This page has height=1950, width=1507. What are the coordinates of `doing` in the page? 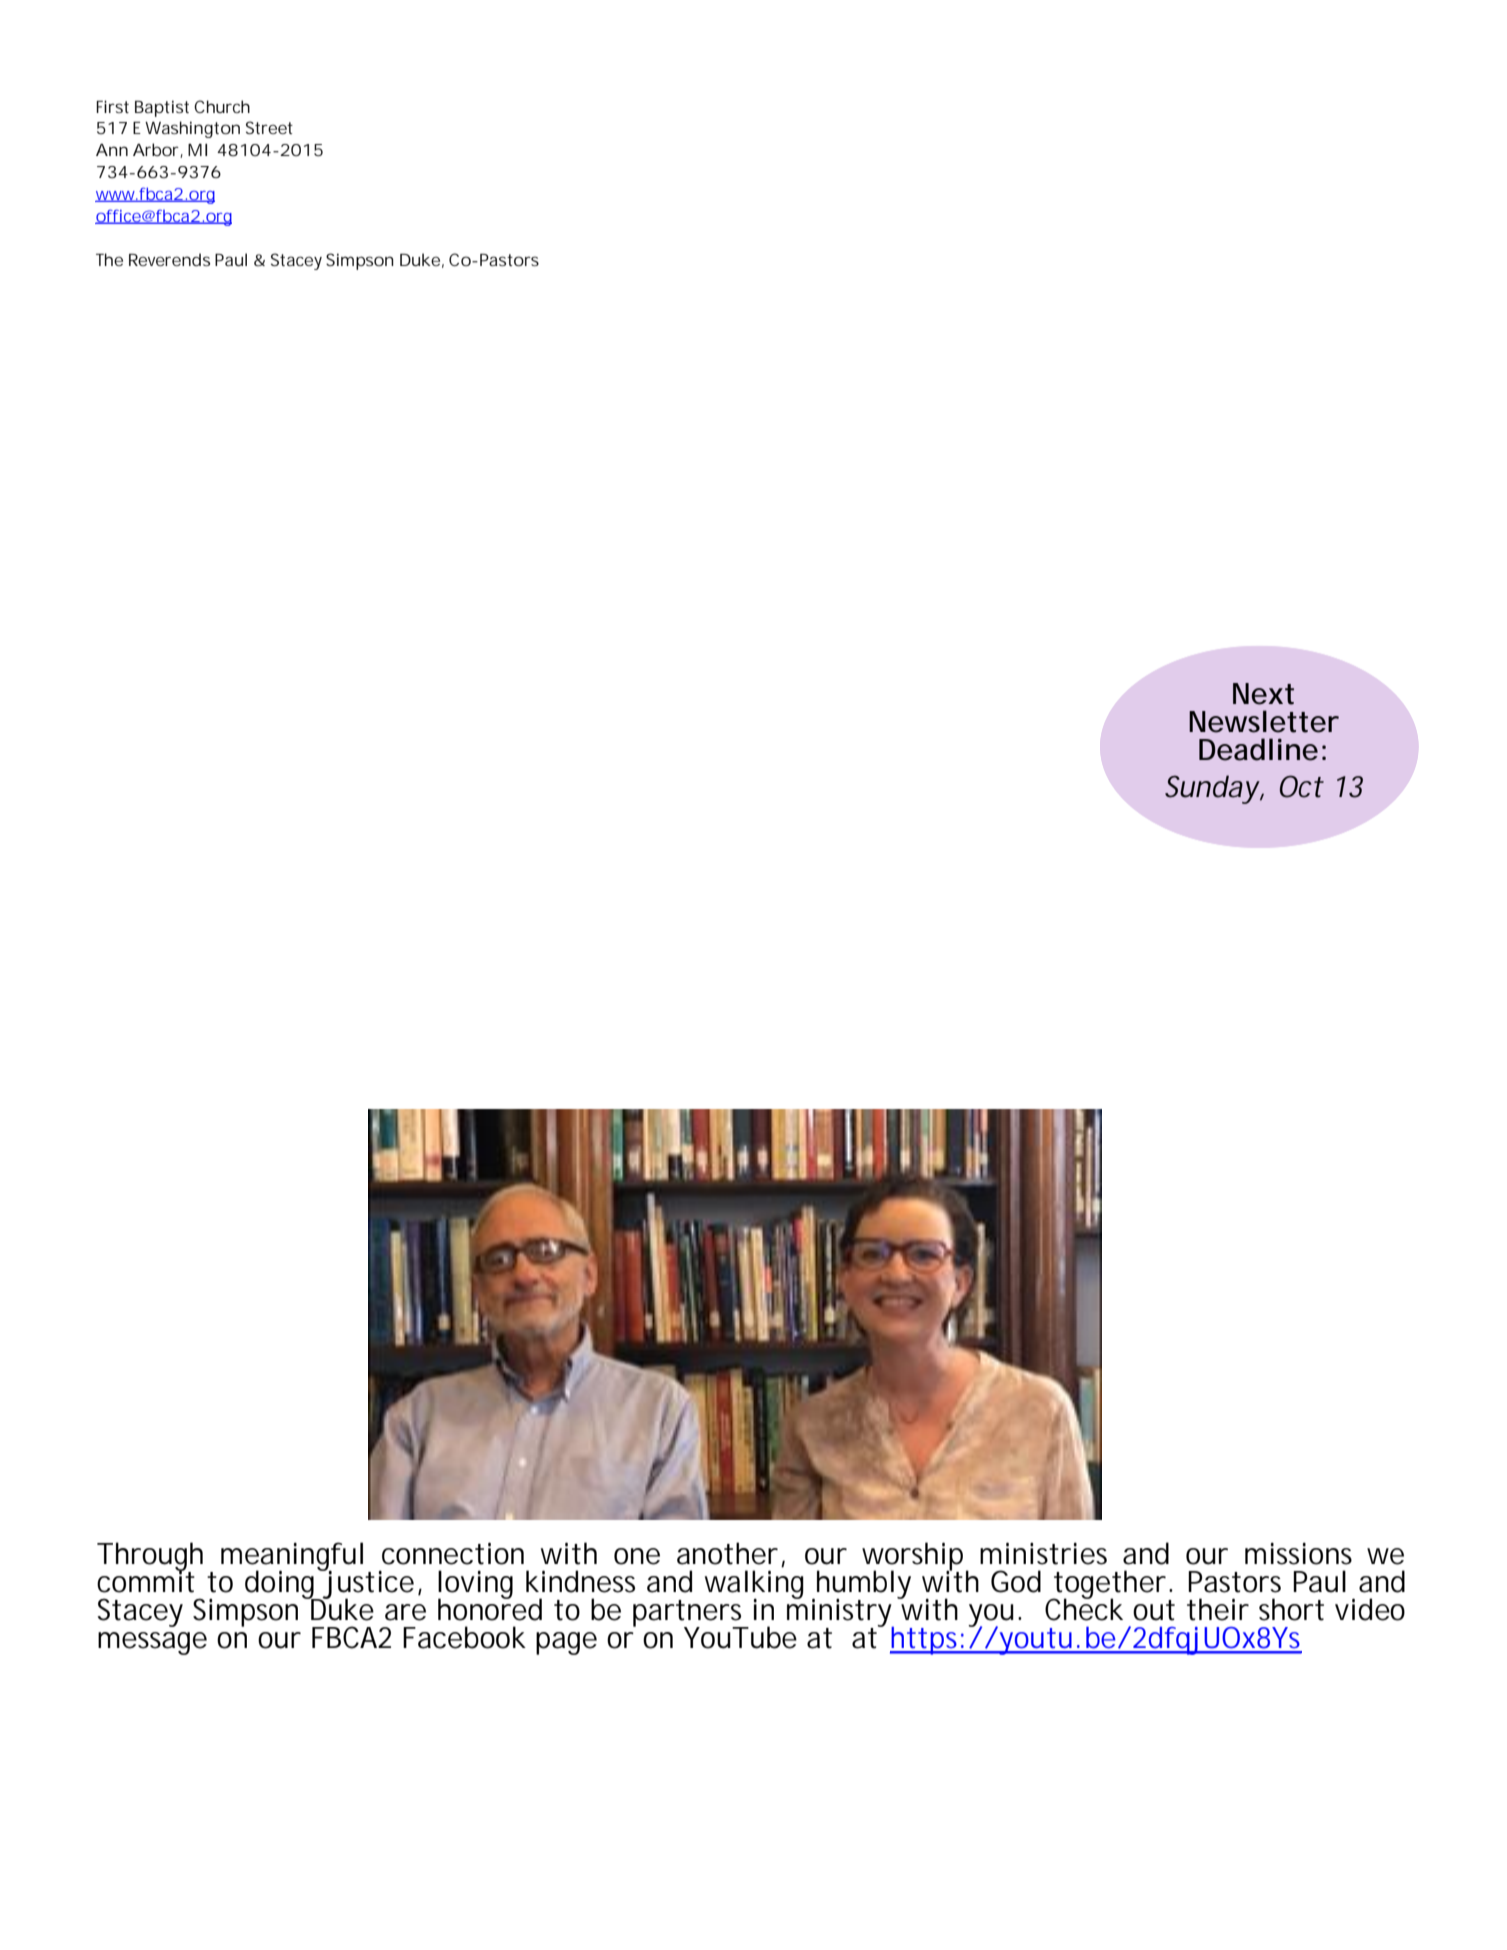 It's located at (282, 1584).
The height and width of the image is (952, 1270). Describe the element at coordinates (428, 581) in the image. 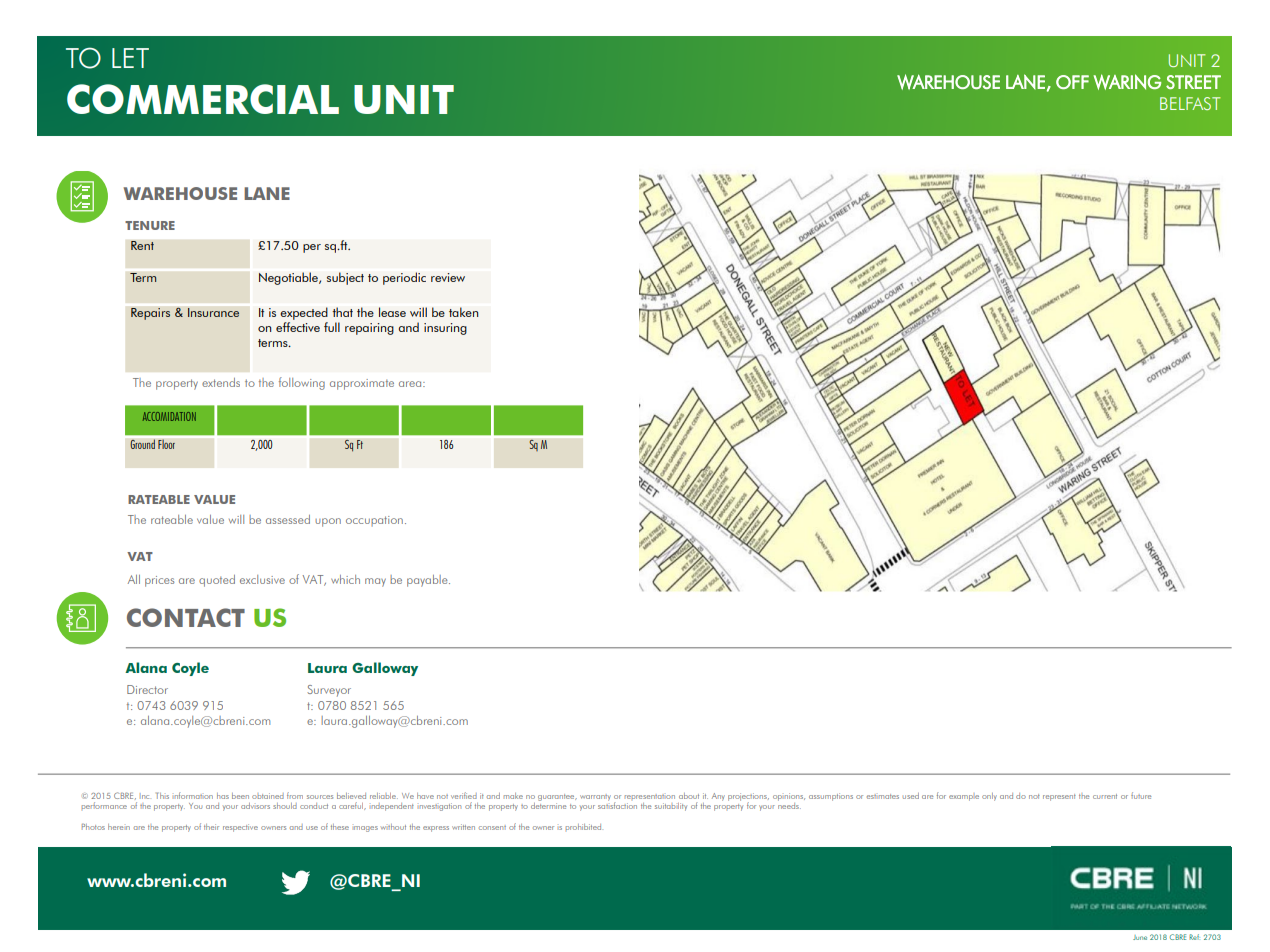

I see `payable` at that location.
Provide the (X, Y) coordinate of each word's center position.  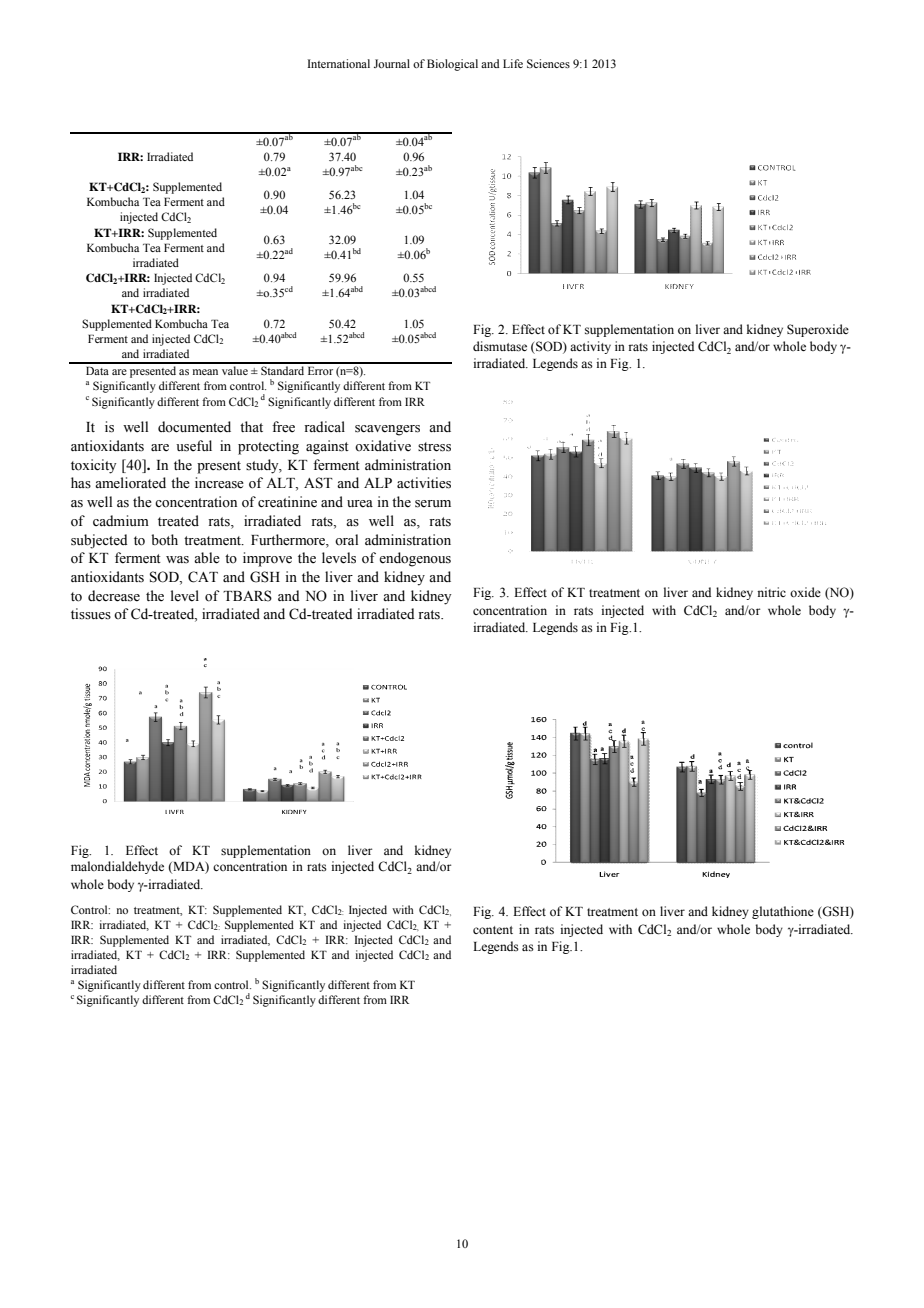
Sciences (548, 63)
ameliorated (130, 483)
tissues (91, 614)
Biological (452, 65)
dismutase (500, 346)
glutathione (783, 912)
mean (205, 372)
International (339, 63)
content (493, 930)
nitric (771, 592)
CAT (203, 577)
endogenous (415, 559)
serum (433, 504)
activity (590, 347)
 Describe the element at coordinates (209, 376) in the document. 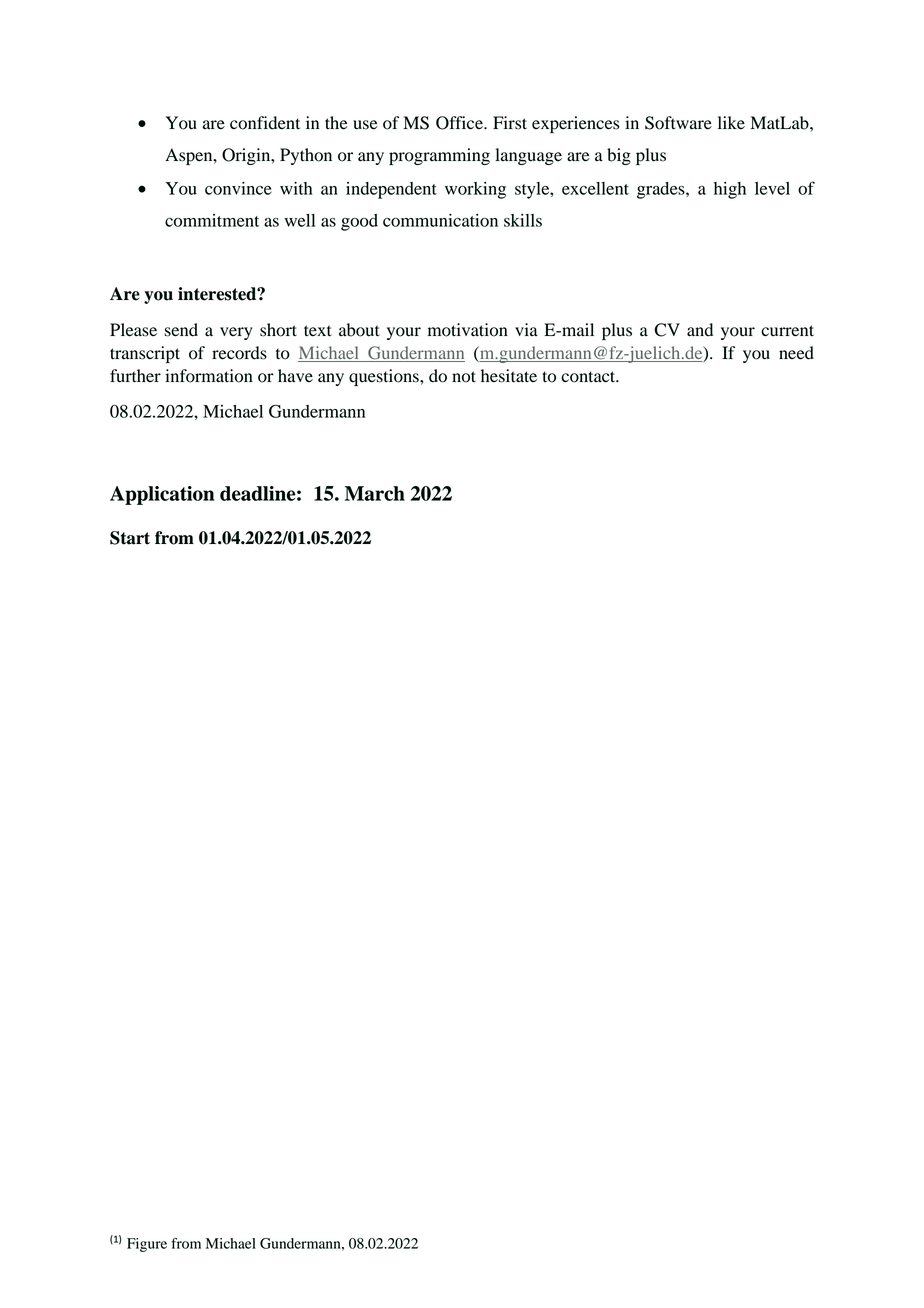

I see `information` at that location.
■ ■ ■ ■ ■ ■ ■
■ **Short task**
Rewrite the part of the records that opens with the line containing "Biological (452, 65)" and closes with the last line of the records, replacing "document" with "screenshot" and changing nothing else. Omit the pictures.

■ **Complete response**
Biological (452, 65)
dismutase (500, 346)
glutathione (783, 912)
mean (205, 372)
International (339, 63)
content (493, 930)
nitric (771, 592)
CAT (203, 577)
endogenous (415, 559)
serum (433, 504)
activity (590, 347)
 Describe the element at coordinates (209, 376) in the screenshot. 

I see `information` at that location.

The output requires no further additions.